Stored data entries:
....
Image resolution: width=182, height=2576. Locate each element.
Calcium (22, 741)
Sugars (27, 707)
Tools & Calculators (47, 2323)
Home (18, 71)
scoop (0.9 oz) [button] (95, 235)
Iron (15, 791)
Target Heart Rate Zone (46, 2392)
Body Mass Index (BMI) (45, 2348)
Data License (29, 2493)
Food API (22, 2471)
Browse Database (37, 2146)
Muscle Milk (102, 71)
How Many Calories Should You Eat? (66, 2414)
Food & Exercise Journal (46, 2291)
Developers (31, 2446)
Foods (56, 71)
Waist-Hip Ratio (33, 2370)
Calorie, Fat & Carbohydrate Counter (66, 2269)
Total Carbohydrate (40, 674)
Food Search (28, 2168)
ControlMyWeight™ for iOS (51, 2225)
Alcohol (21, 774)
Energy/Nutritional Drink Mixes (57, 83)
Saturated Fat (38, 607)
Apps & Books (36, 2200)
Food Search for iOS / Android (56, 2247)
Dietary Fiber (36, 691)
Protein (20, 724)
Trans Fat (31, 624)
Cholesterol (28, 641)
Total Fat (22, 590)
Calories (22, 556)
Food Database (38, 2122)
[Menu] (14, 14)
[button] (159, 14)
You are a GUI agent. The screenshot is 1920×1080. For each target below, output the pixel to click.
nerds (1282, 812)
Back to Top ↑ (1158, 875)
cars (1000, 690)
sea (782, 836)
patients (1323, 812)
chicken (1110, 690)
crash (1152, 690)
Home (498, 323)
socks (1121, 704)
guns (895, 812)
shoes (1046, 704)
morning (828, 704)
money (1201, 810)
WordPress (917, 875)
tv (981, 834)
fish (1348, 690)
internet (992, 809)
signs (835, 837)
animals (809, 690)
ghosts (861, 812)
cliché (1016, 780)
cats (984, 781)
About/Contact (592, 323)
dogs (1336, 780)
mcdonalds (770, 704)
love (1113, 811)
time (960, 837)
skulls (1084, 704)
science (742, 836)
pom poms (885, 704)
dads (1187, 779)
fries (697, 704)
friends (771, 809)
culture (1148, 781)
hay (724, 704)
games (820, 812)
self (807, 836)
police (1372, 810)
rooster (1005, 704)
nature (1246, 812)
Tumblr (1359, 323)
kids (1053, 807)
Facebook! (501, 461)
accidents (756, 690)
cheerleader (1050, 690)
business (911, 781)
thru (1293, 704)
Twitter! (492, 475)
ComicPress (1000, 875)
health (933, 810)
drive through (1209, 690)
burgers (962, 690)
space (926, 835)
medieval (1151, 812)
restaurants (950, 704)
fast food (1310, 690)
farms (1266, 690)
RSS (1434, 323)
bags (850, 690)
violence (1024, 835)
....
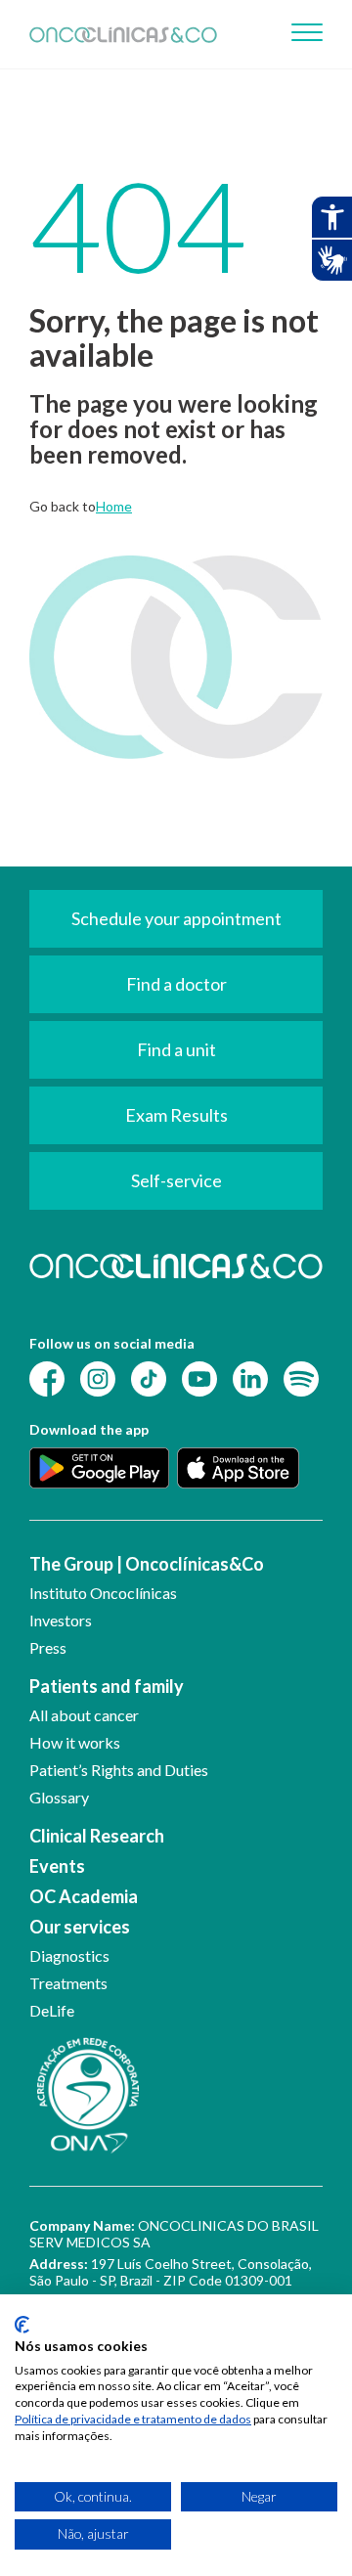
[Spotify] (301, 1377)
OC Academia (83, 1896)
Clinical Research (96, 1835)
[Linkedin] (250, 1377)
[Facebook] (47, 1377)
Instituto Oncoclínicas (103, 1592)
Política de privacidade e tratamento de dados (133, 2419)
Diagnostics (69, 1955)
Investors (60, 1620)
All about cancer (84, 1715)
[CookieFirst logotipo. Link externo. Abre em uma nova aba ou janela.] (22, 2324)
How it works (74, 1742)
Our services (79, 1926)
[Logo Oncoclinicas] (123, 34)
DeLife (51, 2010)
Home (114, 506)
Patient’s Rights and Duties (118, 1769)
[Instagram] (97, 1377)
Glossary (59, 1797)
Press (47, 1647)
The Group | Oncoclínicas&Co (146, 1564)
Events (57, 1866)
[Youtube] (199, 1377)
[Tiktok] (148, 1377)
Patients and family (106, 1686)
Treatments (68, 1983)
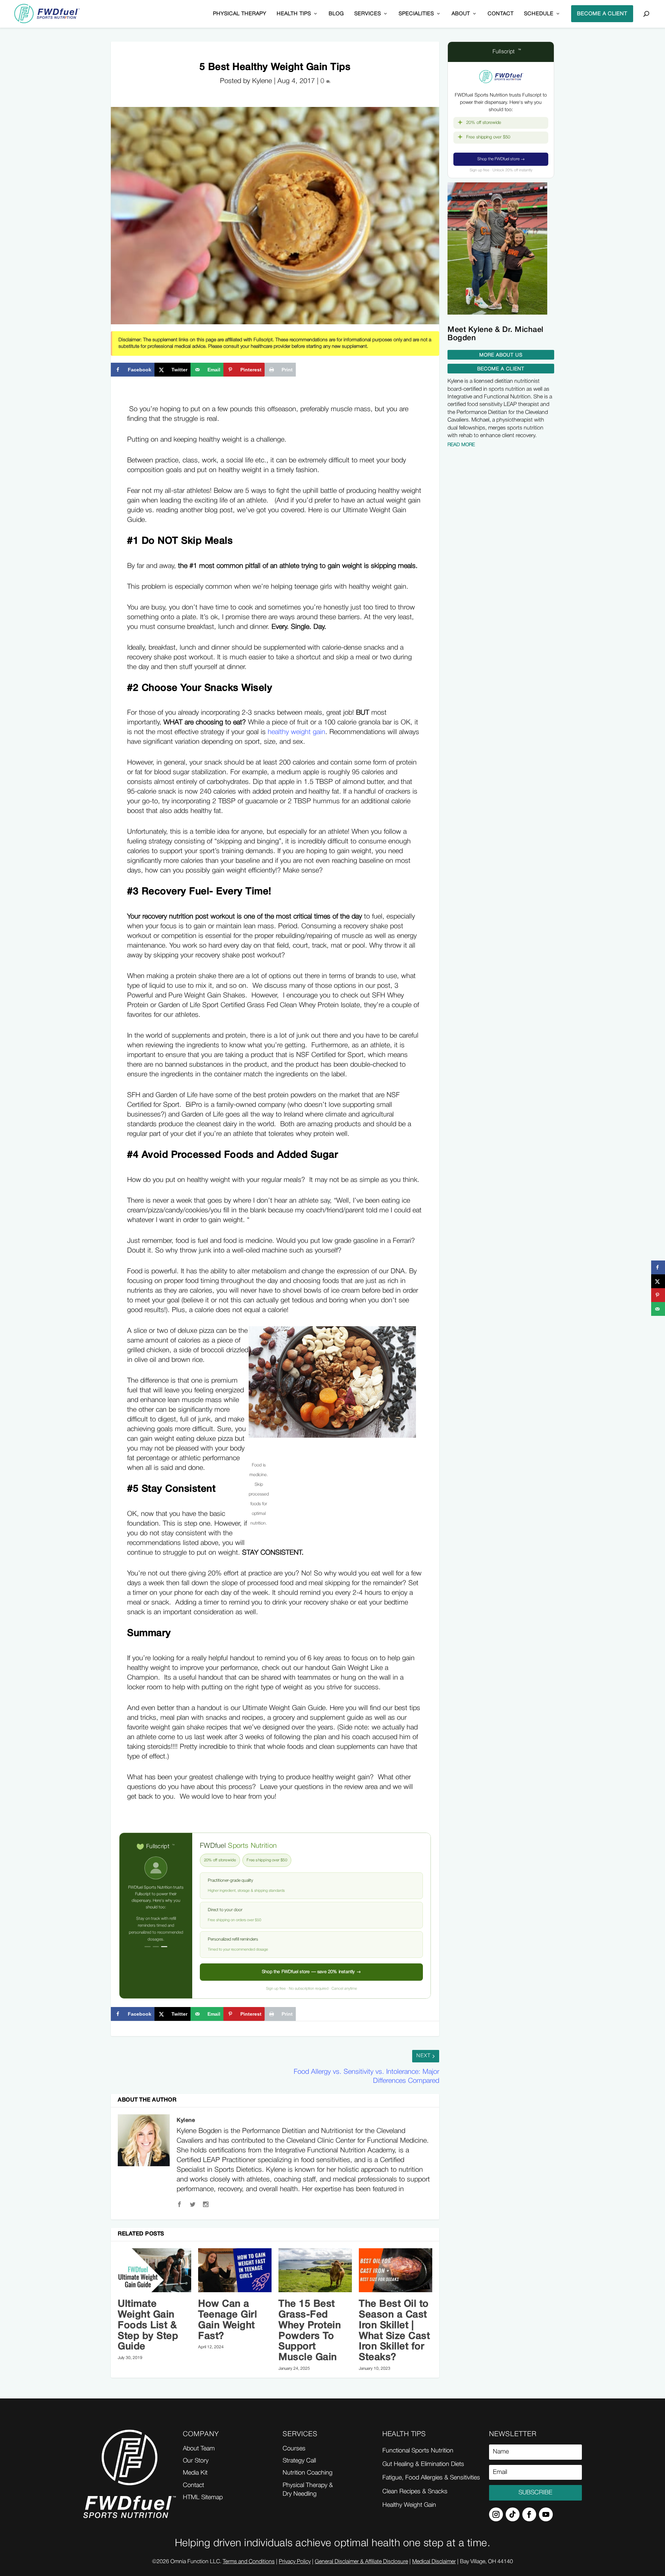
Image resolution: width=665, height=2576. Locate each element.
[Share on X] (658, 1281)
....
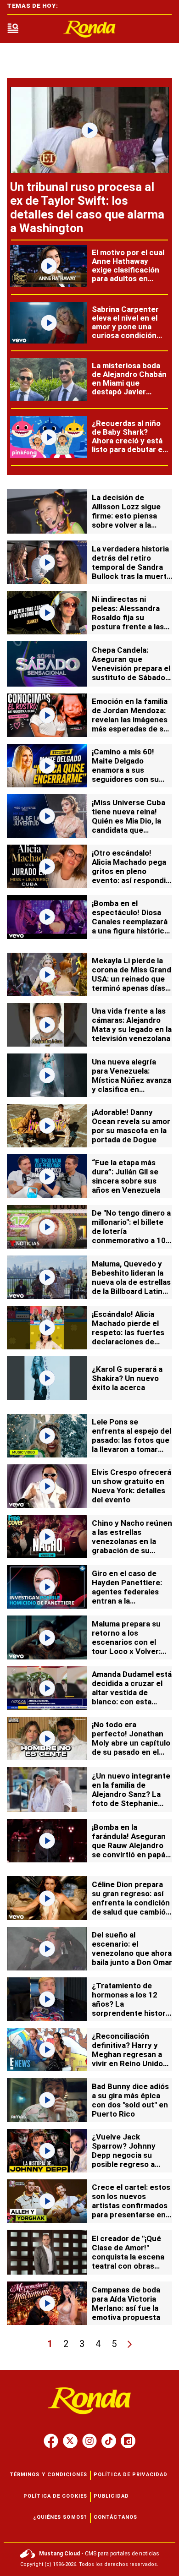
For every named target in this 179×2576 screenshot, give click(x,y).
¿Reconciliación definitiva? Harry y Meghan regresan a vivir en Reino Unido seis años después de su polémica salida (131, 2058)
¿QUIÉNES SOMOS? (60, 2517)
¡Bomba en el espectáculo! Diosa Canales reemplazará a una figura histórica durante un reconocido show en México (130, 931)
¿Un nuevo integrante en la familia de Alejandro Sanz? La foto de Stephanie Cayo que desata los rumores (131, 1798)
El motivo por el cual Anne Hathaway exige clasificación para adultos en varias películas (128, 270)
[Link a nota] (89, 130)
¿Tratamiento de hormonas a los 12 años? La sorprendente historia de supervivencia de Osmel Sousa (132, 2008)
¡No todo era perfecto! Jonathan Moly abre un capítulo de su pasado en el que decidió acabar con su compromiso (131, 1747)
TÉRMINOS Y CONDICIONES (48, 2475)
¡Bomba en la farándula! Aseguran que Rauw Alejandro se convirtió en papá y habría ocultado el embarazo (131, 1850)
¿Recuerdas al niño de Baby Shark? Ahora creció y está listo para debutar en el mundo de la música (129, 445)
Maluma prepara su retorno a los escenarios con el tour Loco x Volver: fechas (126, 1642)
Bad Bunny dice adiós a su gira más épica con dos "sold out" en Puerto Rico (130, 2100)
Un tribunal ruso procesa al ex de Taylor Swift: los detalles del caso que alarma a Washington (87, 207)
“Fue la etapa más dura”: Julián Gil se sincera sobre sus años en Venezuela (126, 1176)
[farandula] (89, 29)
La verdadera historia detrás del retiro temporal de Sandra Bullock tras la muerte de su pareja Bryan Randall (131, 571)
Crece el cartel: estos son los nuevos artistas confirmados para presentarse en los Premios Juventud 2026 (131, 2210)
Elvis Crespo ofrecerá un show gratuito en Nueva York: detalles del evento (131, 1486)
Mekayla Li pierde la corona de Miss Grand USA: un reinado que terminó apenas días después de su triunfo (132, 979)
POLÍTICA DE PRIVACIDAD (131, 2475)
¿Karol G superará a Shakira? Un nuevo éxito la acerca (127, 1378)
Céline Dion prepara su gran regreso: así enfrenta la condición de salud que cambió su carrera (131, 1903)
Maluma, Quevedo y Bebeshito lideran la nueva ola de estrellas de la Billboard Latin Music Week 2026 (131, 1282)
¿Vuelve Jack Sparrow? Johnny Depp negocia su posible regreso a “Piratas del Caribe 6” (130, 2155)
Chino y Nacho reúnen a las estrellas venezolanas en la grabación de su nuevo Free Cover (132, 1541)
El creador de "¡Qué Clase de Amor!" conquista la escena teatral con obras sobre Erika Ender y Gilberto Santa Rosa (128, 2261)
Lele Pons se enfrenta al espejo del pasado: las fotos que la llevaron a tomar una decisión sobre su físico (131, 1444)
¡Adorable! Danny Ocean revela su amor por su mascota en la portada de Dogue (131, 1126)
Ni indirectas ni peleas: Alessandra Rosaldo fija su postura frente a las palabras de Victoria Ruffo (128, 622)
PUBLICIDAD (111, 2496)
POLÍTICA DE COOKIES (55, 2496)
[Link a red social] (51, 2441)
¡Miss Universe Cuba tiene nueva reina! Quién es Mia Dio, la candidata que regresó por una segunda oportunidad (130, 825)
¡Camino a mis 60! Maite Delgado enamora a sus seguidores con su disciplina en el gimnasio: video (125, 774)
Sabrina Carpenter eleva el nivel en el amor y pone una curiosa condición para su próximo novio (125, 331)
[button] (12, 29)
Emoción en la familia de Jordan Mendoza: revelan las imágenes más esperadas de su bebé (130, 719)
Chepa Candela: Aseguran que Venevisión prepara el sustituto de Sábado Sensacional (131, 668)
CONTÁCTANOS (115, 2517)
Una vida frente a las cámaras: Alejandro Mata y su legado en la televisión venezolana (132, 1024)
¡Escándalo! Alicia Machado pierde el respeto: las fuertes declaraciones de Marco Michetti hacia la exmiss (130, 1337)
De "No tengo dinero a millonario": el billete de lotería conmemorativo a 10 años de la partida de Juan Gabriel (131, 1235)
....
Wherever the word "años" appears in the records above, copy that line.

¿Reconciliación definitiva? Harry y Meghan regresan a vivir en Reino Unido seis años después de su polémica salida (131, 2058)
¿Tratamiento de hormonas a los 12 años? La sorprendente historia de supervivencia de Osmel Sousa (132, 2008)
“Fue la etapa más dura”: Julián Gil se sincera sobre sus años en Venezuela (126, 1176)
De "No tengo dinero a millonario": el billete de lotería conmemorativo a 10 años de la partida de Juan Gabriel (131, 1235)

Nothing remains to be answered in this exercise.